To study the processes of thermal decomposition and synthesis of various compounds, as well as to identify the temperatures of phase transitions, the method of thermogravimetric analysis was used with simultaneous recording of the heating curves of the studied samples (T), mass change (TG), mass change rate (DTG) based on a TGA/DSC 3+ thermogravimetric analyzer (Mettler Toledo, Greifensee, Switzerland) using ThermoStar mass spectrometric gas analyzer (Pfeiffer Vacuum, Vienna, Austria) and modular humidity generator MHG100 (ProUmid, Baden-Württemberg, Germany). The registration of the change in the mass of the sample during the experiment was carried out by built-in ultramicrobalance with a resolution of 0.1 μg and an accuracy of 0.005% in the entire weighing range. Changes in the composition of the gaseous medium in the volume above the test sample were carried out by a ThermoStar quadrupole mass spectrometer (Pfeiffer Vacuum, Vienna, Austria) with Quadera software. In order to reduce the stabilization time of the gas composition in the device chamber and to reduce the amount of atmospheric gases, the N₂ purge rate was 50 mL/min. The maximum heating temperature was up to 1400 °C in order to avoid damage to the heater and thermocouple of the oven of the device. The error in determining the temperature is ±10 °C. Experiment conditions were as follows: sample heating temperature range from 100 to 1400 °C; linear heating rate of 10 °C/min; cooling rate of ~40 °C/min; nitrogen consumption in purge mode of 50 mL/min; and nitrogen consumption during the experiment of 50 mL/min.
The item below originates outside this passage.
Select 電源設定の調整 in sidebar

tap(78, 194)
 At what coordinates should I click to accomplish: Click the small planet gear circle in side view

2.4. Spark Plasma Sintering

Nanodispersed powders are unstable systems due to the high concentration of crystal lattice defects on the surface and in the bulk of the particle. The particles of such powders are prone to aggregation, which adversely affects the sintering process. Therefore, the introduction of nanoparticles into the composition of the mixture and mixing of its components were carried out in a specially designed impeller-type reactor [15]. Preservation of the nanostructured state of powders is necessary to ensure the sintering of powder systems according to the mechanism of viscous flow of a substance when sintering processes lead to the removal of porosity before the start of crystal growth. In this case, the ceramics are obtained without pores with controlled crystal size and, consequently, properties.

SiC nanopowder was used as a modification additive to effectively control the structure of ceramics based on silicon carbide. To intensify the sintering processes of SiC ceramics, dispersed and chemically pure powders were used to increase the specific surface area and, as a result, reduce the activation energy of diffusion processes.
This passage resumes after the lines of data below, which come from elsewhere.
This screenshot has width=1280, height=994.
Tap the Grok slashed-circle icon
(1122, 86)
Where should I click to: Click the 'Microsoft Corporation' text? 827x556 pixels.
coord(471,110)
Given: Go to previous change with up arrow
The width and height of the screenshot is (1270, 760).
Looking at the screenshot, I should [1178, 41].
The introduction of nanoparticles into the composition of the mixture is a difficult task from a technological point of view, since nanoparticles must be evenly distributed over the entire volume of the mixture to exclude their possible coagulation and agglomeration. The efficiency of introduction and uniformity of distribution of MnO, Al₂O₃ nanoparticles in the volume of the mixture of micron SiC, and SiO₂ powders was evaluated by tinting the mixture with the pigment rhodamine. The time and mixing mode were experimentally selected until the suspension was uniformly colored in a liquid medium, using non-polar liquids (distilled and deionized water), in order to prevent coagulation of nanoparticles. Mixing of the charge components was carried out in an impeller-type reactor. The installation is a cylindrical, vertically located stainless steel container. A shaft with blades is installed on a rigid base. During the rotation of the shaft, the charge is mixed (Figure 5).
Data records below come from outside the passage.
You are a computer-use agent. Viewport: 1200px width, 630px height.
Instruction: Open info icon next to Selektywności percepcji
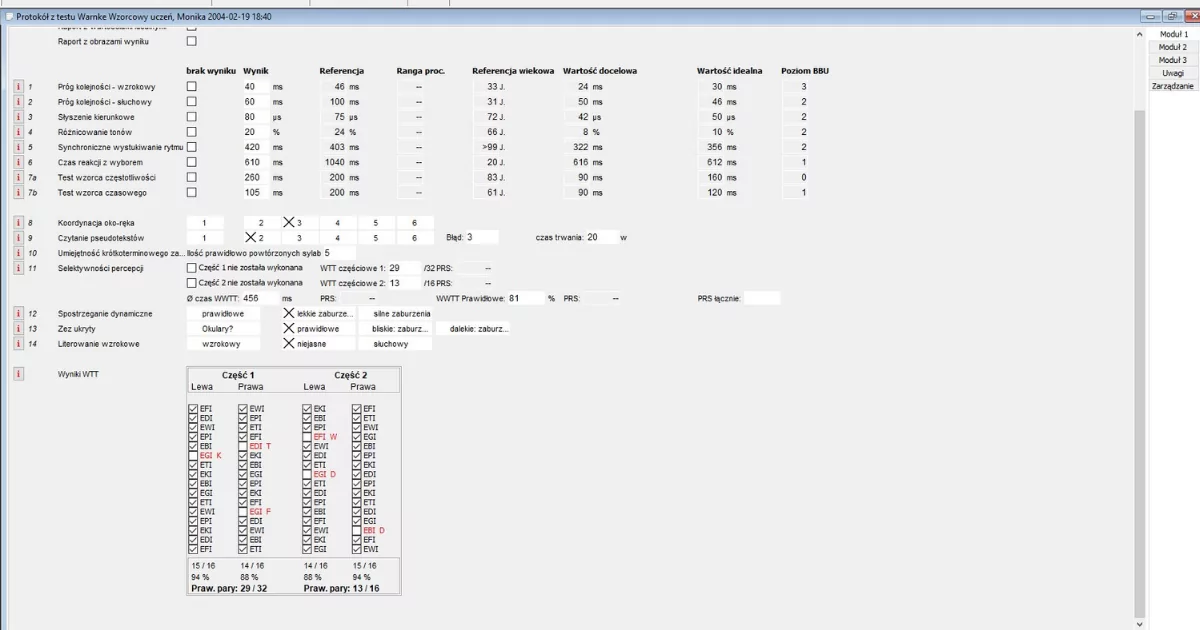click(17, 268)
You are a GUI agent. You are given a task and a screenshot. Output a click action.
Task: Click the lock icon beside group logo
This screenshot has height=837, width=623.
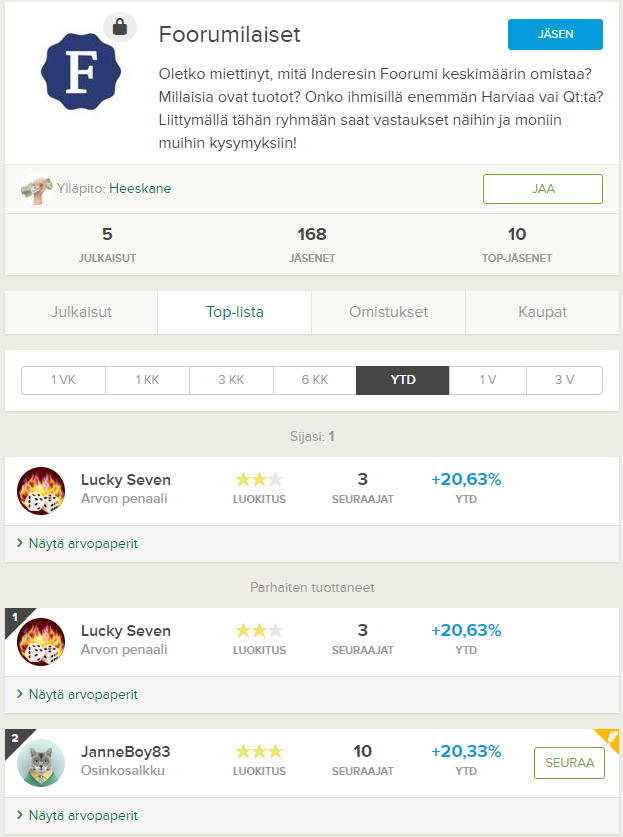pos(120,26)
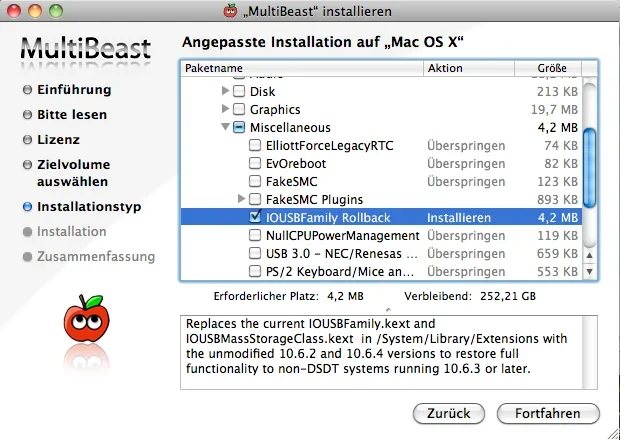Check the EvOreboot package checkbox

(x=256, y=163)
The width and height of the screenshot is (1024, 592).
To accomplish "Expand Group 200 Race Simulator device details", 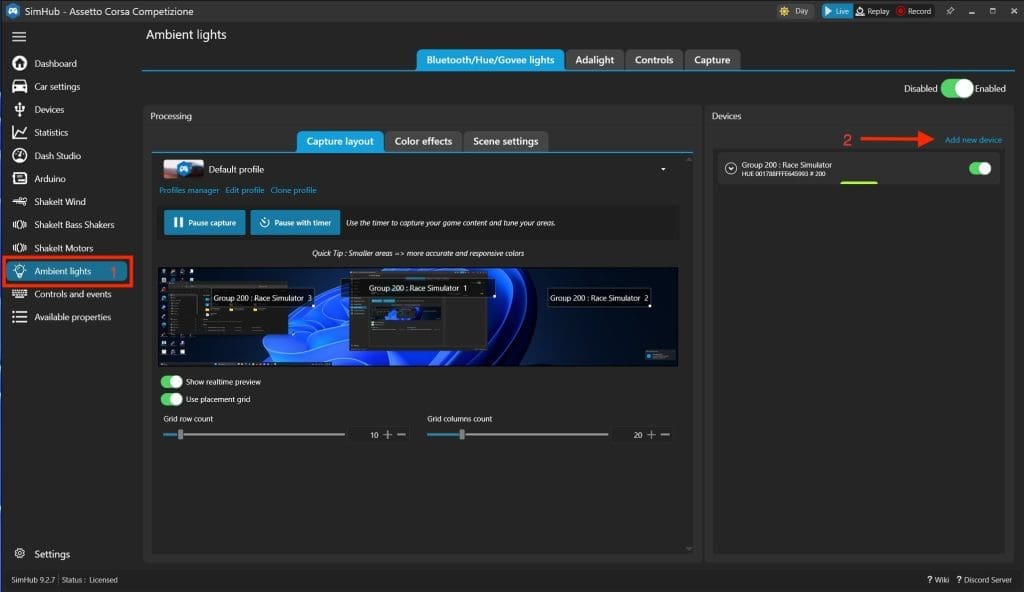I will tap(731, 169).
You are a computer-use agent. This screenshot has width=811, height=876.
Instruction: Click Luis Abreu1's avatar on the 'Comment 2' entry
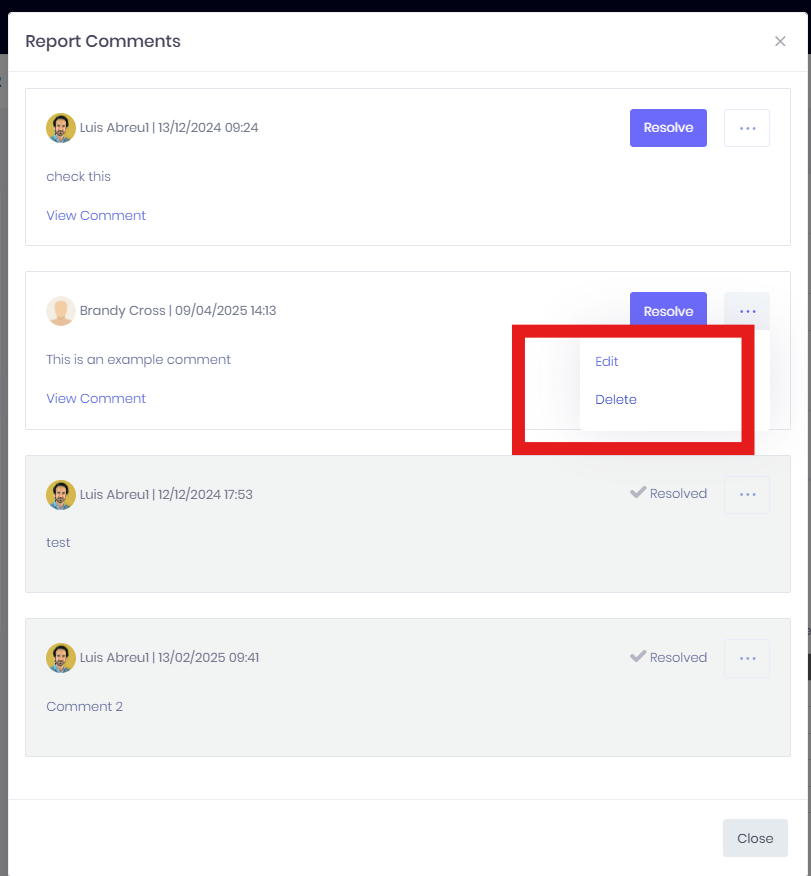click(61, 658)
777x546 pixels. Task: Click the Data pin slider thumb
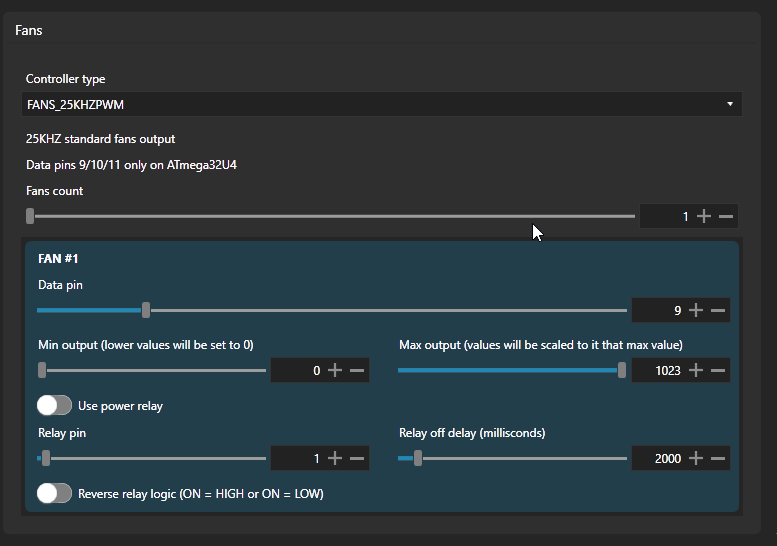click(x=146, y=310)
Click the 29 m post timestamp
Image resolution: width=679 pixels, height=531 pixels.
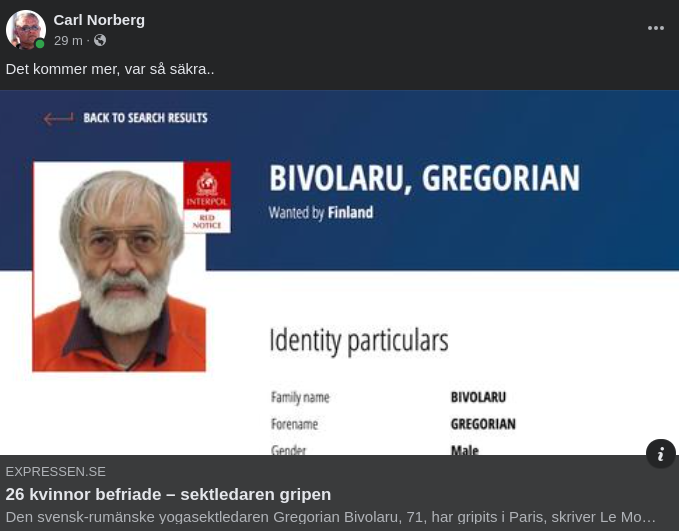pyautogui.click(x=68, y=41)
In the charge, as well as in the initial raw materials, it is important to control the size component of the finely dispersed system. Particle size distribution for S1 sample is presented in Figure 6.

Table 1. Particle size analysis in samples S1–S3.

S1	S2	S3
2.880 nm	2.955 nm	3.004 nm

shows the results of measurements of the dimension of all three samples. According to the results, the average particle size in the charge of sample S1 is 288 nm, while the dimension of SiC nanoparticles in the initial nanopowder was 480 nm. The decrease in the size of nanoparticles apparently occurs because of the process of preparation on a ball and roller mills of both individual components of the charge, and together, with further mixing of the charge components in the reactor by wet mixing in distilled water with simultaneous bubbling under pressure.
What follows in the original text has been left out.